Mental health professionals can help stop bullying as they advocate for effective interventions and help parents be more effective advocates. They can help young people overcome the emotional aftermath of bullying after supports and protection are in place.

References and Resources

  • Davis, S. (2005). Schools Where Everyone Belongs: Practical Strategies for Reducing Bullying. Champaign, IL, USA, Research Press.
  • Juvonen, J., Graham, S., Schuster, M. (2003). Bullying among young adolescents: The strong, the weak, and the troubled. Pediatrics, 112: 1231-1237.
  • McCoy, E. (1997). What to Do...When Kids Are Mean to Your Child. Pleasantville, NY: Reader's Digest.
  • Mullin-Rindler, Nancy (2003).

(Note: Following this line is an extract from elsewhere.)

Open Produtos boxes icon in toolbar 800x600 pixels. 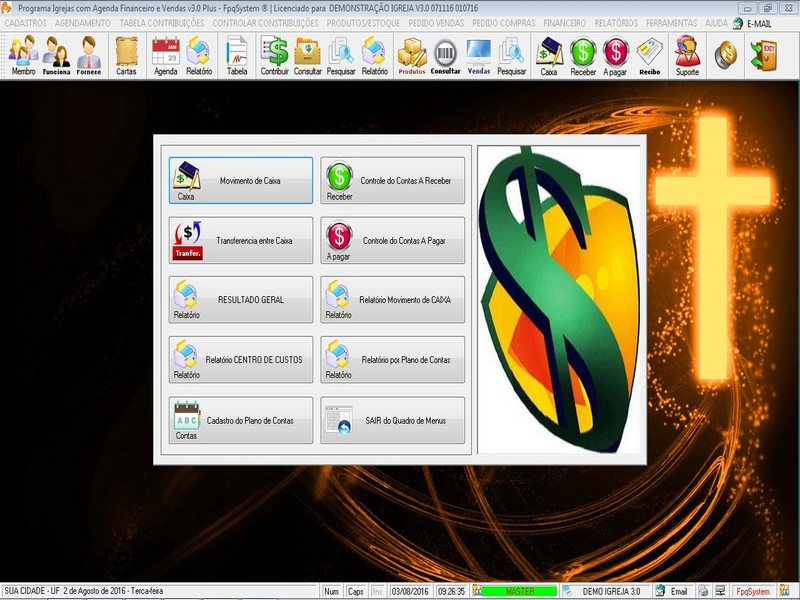412,56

Relational aggression and bullying: It's more than just a girl thing.
    Center for Research on Women, Wellesley MA. Wellesley Centers for Women Working Paper Series, 2003. Working Paper # 408.
  • Mynard, H., Joseph, S., & Alexander, J. (2000). Peer victimization and post-traumatic stress in adolescence.
    Personality and Individual Differences, 29, 815-821.
  • National Association of School Psychologists. (2002) Bullying prevention: what schools and parents can do.
    National Association of School Psychologists, Bethesda, MD. Retrieved August 10, 2005, from
    http://www.naspcenter.org/resourcekit/bullying_new_rk.html.
  • New South Wales Health Department (2001) “What parents should know about bullying” Retrieved August 10, 2005, from
    http://www.mhcs.health.nsw.gov.au/health-public-affairs/mhcs/publications/5705.html.
  • Olweus, D. (1993). Bullying at school: What we know and what we can do. Oxford, UK: Blackwell.
  • Rigby, K. (2000). Effects of peer victimization in schools and perceived social support on adolescent well-being.
    Journal of Adolescence, 23, 57-68.
  • Sanford, L. (1992). Strong At The Broken Places. New York: Avon.
  • Starr, L. (2000). Bullying intervention strategies that work. Retrieved August 10, 2005, from
    http://www.educationworld.com/a_issues/issues103.shtml.
  • Voors, W. (2003). Bullying–both sides of the fence, Paradigm Winter 2003, 8(1) & 6(4), 16.